Intro: The Distance Between Two Worlds
Yesterday, when AMD CEO Lisa Su proclaimed at CES 2026 that "AI belongs at the edge," I turned my head to look at the behemoth humming with a low-frequency roar at my feet.
The future she described is elegant: Strix Halo, Unified Memory, high integration.
My reality is violent: Two power supply units (one hanging outside the case), synchronized by a SATA-to-ATX trigger card bought on Taobao to jumpstart their "heartbeat," driving two RTX 3090s from different brands. The interior of the case is scarred with modifications from a power drill, with power cables snake in through gaps like a life-support system plugged into an external organ.

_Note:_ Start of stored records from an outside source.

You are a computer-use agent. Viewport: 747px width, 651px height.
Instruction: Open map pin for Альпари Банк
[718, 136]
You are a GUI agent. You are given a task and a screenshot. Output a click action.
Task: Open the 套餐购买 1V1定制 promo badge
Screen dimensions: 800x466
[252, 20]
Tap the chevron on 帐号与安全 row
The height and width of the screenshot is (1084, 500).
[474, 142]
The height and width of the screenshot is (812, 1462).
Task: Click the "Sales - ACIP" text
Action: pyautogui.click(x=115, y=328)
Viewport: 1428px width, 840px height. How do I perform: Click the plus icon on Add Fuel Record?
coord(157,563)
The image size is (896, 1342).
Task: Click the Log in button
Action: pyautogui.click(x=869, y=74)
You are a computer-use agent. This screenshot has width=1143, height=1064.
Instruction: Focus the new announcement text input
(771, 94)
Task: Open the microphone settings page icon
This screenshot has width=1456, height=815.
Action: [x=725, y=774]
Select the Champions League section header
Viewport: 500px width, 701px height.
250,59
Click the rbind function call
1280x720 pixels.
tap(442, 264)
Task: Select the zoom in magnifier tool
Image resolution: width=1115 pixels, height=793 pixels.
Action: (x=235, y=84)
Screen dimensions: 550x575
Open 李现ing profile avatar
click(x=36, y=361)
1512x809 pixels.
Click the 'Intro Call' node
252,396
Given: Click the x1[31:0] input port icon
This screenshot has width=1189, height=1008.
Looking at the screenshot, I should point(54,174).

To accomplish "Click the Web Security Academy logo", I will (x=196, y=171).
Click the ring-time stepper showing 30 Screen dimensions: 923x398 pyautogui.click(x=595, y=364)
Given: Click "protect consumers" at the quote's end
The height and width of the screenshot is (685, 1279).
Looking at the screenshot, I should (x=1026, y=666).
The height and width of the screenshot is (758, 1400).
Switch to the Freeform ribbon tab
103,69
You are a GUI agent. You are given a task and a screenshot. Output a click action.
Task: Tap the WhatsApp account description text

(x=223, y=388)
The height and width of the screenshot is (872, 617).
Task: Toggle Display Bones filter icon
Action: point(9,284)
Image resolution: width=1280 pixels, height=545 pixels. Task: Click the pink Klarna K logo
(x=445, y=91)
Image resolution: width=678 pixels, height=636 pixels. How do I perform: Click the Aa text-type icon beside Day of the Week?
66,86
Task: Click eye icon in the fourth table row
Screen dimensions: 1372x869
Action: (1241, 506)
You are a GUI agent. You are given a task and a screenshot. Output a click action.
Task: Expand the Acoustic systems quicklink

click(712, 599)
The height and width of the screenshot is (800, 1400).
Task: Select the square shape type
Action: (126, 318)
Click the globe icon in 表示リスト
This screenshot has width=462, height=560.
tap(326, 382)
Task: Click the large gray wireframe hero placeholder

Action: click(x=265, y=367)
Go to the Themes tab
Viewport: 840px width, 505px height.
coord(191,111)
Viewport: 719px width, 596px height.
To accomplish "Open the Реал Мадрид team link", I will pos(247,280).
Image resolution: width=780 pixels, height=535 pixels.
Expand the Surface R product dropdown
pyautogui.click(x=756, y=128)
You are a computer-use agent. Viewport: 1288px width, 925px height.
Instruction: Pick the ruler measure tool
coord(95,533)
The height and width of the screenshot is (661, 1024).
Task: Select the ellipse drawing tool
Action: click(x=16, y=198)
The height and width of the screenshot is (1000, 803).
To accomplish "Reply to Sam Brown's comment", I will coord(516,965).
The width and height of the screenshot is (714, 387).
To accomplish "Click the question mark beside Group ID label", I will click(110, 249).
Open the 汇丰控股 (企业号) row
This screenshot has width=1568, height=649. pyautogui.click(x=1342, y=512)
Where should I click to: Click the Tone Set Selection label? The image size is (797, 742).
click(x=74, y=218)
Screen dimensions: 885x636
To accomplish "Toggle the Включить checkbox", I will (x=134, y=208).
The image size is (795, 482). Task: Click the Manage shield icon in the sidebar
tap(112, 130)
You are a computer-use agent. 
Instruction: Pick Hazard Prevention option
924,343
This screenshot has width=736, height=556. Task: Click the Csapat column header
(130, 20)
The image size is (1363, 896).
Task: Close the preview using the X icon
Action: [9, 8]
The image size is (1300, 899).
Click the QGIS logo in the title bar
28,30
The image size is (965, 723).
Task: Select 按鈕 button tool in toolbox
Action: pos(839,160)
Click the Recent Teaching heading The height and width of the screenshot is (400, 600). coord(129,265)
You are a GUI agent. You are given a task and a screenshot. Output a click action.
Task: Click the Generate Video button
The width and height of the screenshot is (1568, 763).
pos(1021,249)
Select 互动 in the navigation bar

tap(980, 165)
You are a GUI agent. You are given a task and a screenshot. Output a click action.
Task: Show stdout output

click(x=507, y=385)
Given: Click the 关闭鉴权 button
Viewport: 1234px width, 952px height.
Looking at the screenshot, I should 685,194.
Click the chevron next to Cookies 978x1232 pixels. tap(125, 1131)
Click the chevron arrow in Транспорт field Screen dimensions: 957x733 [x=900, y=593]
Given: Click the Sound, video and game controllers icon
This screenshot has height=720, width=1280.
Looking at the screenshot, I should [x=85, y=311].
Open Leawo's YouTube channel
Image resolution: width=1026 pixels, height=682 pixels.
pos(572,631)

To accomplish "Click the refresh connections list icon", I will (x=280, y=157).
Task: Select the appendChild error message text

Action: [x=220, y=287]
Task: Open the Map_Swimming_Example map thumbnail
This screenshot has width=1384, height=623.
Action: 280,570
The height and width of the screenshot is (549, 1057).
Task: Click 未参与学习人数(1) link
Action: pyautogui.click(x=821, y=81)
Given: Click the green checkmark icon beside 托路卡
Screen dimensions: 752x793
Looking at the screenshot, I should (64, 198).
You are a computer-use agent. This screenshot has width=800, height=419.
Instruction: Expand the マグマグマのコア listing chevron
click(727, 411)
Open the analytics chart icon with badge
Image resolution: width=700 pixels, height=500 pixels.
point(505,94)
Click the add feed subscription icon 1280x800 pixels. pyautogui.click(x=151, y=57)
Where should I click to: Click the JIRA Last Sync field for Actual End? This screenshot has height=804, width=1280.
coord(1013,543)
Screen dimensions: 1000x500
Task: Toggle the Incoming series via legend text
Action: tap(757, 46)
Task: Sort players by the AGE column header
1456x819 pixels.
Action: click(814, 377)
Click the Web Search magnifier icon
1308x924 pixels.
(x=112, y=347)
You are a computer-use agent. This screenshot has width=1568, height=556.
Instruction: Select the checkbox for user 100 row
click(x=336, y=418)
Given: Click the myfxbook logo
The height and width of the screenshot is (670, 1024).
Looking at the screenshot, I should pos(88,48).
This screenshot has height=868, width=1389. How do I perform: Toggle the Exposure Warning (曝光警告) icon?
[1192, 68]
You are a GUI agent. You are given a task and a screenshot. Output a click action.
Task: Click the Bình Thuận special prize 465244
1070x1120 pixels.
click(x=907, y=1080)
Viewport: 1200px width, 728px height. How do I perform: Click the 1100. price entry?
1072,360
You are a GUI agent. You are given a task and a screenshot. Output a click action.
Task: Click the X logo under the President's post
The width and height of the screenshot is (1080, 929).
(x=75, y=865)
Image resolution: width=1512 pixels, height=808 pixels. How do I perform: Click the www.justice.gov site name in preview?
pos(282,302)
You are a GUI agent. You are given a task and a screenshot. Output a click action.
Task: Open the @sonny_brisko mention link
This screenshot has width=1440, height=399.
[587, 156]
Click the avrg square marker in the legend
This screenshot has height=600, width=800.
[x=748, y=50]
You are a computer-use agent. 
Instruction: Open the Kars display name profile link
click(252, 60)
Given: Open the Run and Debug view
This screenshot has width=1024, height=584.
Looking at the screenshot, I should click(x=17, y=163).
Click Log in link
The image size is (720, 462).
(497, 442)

Chapter 1: The Past and Present of Z370 — From Isolation to AI Forge
The foundation of this machine is a GIGABYTE Z370 motherboard from the 2017 era. It isn't just e-waste; it is a witness to my career as a developer.
As an engineer who has long used a Mac for development (9 years Frontend/IoT experience), I often faced a pain point: client-side applications that only supported Windows. To keep my work MacBook Pro environment from becoming cluttered and bloated, I assembled this computer in August 2023 specifically to isolate Windows testing requirements.
A spare machine for a specific purpose doesn't need to be high-end. Z370 + i7-8700K + 16GB RAM was enough.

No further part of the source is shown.